Simon on Tuesday announced the beta launch of an online shopping platform for the property developer's premium retail outlets unit, according to a company press release.
Dubbed SPO, the platform is in early beta-testing with the company's VIP Shopper Club. Simon CEO, President and Chairman of the Board David Simon said the company has received "significant interest from the brands and retailers" in its physical premium outlet malls. The site is set to open to the general public later this spring, he also said.
Simon in 2017 previously tied up with some pure-play e-commerce companies, bringing their wares to physical spaces through "The Edit" at its Roosevelt Field mall in Long Island.
While David Simon has downplayed e-commerce as a viable retail model in the past, he is also calling the new site the company's "fifth platform," along with its traditional malls, regional mixed-use shopping centers it calls its "Mills" portfolio, outlets and international mall operations.
It's "low hanging proprietary fruit that was identified and capitalized on," according to Shlomo Chopp, who consults with and invests in shopping centers. "Generally I think it's a smart move by a smart innovation team at Simon. It actually plays to so much being advocated as the new way of retailing."
It was likely prompted by slowing traffic to Simon malls, he also said in an email to Retail Dive, adding that it remains to be seen how much of an impact it has on sales. Simon himself, speaking to analysts in February when he teased the new effort, called it "not a big deal."
"[T]he earnings impact to it will be, I think, completely on the margin. I hope the market appreciates that," he said, according to a Seeking Alpha transcript of the company's fourth quarter earnings call. "We will say, oh, boy, that's worth a shot. It's not a big deal. It's a couple of cents here and there. And it's an unbelievable investment in our future, and we'll see where it goes," he later added.
Probably not too far, according to retail analyst Nick Egelanian, president at real estate consultancy SiteWorks. "We should never scoff at any brick and mortar landlord or tenant innovating in any way, including increasing access to internet buying opportunities," he told Retail Dive in an email. "With internet sales growth slowing and not likely to top 15-17% of US retail sales, and Simon being owner of a large brick and mortar outlet and mall portfolio, its future is not going to be determined by having or not having an 'internet strategy.'"

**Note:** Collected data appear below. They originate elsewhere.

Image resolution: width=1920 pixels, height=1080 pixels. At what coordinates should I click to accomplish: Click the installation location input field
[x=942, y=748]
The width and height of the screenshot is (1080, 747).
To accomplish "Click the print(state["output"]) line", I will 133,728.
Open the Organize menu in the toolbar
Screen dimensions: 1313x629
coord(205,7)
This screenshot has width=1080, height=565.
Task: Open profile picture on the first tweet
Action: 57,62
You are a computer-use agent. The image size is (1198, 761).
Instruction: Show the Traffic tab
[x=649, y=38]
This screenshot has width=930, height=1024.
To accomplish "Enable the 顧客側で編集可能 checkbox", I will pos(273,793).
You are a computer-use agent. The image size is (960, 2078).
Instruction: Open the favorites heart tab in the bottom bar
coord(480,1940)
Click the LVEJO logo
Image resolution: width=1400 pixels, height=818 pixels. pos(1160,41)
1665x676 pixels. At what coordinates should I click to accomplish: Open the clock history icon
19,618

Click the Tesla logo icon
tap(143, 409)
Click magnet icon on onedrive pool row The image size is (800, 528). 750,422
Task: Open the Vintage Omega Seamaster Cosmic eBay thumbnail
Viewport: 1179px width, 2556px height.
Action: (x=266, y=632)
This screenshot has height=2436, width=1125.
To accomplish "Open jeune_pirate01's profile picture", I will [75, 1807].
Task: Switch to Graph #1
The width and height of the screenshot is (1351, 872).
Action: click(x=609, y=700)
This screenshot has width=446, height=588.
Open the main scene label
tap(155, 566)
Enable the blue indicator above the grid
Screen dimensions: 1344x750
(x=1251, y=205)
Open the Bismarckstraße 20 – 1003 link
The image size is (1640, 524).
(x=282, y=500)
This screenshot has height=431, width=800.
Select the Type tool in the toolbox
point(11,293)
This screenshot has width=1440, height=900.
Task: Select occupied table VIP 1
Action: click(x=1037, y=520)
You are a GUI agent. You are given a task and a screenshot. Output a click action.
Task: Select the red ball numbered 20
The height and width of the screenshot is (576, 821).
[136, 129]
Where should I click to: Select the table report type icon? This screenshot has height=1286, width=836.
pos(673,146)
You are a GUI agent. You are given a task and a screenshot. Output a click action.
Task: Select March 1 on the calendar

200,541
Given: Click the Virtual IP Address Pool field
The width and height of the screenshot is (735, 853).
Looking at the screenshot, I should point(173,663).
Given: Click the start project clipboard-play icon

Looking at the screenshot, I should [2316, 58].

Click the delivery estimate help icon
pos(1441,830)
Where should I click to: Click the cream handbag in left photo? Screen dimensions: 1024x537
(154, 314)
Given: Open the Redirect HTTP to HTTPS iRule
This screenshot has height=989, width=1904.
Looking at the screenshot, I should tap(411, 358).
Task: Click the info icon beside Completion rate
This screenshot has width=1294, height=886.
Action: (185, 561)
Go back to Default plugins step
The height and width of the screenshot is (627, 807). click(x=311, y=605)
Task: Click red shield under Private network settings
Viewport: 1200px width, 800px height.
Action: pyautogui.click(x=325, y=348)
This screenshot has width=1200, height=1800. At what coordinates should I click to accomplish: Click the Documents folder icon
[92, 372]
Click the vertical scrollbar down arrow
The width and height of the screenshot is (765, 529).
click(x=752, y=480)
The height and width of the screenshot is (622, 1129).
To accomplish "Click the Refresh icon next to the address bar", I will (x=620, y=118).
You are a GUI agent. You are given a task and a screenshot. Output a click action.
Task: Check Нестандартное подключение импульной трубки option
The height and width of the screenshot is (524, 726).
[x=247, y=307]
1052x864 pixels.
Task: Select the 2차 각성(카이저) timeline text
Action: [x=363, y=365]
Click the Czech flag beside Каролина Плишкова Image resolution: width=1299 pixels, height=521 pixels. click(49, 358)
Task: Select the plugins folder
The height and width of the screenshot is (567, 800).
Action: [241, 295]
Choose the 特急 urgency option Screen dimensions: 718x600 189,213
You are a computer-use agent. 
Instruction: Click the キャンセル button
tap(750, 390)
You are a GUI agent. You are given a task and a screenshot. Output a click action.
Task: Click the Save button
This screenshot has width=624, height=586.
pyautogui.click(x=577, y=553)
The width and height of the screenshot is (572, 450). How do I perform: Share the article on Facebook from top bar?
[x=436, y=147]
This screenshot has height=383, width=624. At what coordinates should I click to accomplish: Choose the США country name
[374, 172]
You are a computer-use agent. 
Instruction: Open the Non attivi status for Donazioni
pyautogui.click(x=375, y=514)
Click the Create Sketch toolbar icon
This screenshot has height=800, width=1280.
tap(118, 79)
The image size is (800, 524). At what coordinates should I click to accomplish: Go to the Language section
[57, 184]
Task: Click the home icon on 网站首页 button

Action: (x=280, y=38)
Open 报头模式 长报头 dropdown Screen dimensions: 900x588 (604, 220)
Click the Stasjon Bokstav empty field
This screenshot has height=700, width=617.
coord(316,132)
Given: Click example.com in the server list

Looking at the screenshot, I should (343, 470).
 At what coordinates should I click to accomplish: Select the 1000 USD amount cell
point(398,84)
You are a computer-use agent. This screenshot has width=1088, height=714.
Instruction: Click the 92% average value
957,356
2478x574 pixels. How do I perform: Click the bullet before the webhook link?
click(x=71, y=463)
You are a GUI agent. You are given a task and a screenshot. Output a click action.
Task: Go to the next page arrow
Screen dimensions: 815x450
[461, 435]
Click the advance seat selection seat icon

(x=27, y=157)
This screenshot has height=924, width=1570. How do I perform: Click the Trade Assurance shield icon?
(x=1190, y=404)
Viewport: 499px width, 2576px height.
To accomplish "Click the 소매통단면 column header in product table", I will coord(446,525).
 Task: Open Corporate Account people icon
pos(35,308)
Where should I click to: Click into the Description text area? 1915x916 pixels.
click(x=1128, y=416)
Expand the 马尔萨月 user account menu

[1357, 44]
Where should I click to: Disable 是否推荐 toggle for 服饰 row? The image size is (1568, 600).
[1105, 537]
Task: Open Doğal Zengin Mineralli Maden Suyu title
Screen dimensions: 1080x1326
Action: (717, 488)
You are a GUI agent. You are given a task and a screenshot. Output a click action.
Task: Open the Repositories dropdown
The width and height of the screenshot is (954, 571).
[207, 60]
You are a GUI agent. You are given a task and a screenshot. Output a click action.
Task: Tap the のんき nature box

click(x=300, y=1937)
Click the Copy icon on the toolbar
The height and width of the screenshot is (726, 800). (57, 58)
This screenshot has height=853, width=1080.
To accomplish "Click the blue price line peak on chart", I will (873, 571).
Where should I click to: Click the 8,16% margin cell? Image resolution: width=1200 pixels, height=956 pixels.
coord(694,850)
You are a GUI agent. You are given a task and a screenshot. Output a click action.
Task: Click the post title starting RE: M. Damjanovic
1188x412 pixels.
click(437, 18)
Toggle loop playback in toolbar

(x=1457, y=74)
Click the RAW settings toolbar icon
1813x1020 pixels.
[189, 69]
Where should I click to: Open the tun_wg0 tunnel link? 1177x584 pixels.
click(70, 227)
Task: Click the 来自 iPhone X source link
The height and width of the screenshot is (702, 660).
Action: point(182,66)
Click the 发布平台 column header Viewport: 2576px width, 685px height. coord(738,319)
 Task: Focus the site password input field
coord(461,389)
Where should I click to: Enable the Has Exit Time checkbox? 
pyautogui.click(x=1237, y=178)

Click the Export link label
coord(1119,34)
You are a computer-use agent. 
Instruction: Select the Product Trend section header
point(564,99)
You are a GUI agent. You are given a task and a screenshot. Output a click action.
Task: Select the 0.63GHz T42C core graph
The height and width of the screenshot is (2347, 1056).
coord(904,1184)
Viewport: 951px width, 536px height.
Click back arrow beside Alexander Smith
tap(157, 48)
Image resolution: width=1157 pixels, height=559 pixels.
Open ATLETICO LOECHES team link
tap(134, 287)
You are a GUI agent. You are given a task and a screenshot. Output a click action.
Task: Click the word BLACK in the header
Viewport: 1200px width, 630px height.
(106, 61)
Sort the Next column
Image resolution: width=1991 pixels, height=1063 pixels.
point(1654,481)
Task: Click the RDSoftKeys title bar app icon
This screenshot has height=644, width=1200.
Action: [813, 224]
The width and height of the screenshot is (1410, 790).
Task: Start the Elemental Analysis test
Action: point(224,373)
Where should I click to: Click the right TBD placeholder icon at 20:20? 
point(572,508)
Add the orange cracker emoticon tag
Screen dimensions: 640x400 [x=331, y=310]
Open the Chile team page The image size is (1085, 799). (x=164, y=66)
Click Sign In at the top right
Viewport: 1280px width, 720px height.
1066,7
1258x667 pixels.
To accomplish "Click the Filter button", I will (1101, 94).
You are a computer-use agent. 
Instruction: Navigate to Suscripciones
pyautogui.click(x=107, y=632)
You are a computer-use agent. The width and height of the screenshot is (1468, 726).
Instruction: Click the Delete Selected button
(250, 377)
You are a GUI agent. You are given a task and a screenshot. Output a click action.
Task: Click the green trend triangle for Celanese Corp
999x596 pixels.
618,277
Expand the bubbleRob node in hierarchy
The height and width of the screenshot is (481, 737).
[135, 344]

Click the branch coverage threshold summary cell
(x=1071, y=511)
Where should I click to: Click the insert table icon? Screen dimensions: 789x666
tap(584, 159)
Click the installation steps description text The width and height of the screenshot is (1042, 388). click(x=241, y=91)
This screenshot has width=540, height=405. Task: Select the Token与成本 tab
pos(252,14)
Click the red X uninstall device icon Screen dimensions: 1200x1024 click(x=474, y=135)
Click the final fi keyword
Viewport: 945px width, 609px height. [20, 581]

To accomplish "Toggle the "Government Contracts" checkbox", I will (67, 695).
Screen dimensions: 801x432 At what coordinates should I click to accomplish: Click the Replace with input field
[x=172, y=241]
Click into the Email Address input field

"Most regional malls have been undermined by more convenient and better priced Commodity Retail options, and those Specialty Retail centers that survive, many of which Simon will own, will only maintain or expand market share by offering more meaningful shopping experiences," Egelanian said. "Investments in better locations, market dominant retailers, creative merchandising and more meaningful places will be what wins the day in the end."